= TRY IT =
Go through the data and report each line that holds the string "computer".

Stored items:
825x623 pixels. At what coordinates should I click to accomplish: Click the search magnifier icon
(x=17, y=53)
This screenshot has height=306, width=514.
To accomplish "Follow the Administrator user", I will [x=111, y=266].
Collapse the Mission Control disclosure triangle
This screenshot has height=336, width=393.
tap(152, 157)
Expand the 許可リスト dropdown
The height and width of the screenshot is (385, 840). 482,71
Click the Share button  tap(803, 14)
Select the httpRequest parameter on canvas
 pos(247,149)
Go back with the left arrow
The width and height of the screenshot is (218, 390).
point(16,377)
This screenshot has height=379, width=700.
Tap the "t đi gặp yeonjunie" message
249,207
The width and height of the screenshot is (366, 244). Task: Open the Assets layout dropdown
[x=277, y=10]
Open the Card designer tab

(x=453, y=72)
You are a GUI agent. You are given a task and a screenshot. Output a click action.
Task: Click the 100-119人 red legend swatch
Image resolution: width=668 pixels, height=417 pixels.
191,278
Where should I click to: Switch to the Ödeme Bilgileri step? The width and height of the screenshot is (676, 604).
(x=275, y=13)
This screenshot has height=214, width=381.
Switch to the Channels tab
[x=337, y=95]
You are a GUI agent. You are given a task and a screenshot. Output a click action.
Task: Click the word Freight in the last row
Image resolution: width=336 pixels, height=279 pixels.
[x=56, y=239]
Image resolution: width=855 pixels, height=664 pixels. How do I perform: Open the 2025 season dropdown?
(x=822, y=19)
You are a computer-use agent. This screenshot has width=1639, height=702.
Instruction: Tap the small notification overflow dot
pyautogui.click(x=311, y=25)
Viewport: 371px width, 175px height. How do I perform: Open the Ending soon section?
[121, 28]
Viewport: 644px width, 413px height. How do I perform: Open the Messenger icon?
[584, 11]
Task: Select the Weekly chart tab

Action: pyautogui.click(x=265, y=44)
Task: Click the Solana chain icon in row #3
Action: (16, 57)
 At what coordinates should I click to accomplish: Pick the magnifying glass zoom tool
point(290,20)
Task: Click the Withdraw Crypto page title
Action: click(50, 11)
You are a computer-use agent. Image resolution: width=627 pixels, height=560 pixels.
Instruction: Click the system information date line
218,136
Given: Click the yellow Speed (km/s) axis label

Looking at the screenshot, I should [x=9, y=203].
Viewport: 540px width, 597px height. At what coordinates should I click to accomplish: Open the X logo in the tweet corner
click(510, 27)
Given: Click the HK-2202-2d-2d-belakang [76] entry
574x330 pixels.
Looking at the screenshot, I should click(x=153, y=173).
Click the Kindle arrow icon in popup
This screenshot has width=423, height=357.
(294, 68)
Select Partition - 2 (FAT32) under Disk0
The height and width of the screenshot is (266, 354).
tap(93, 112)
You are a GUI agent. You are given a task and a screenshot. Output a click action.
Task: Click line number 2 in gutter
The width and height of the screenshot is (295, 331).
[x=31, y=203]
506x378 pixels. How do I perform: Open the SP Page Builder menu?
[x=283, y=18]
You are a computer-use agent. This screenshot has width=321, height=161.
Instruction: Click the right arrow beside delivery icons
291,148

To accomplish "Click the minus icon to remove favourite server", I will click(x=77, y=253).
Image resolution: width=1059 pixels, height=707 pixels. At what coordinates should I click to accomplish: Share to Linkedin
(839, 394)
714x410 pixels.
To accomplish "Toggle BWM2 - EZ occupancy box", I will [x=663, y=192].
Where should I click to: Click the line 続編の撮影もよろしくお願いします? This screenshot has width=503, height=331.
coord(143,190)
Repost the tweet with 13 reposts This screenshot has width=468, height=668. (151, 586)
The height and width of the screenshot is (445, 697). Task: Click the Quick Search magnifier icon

= RESULT BELOW =
You are a computer-use agent. This screenshot has width=1639, height=702.
You are a computer-use agent. Image resolution: width=627 pixels, height=560 pixels.
You are a computer-use agent. This screenshot has width=321, height=161.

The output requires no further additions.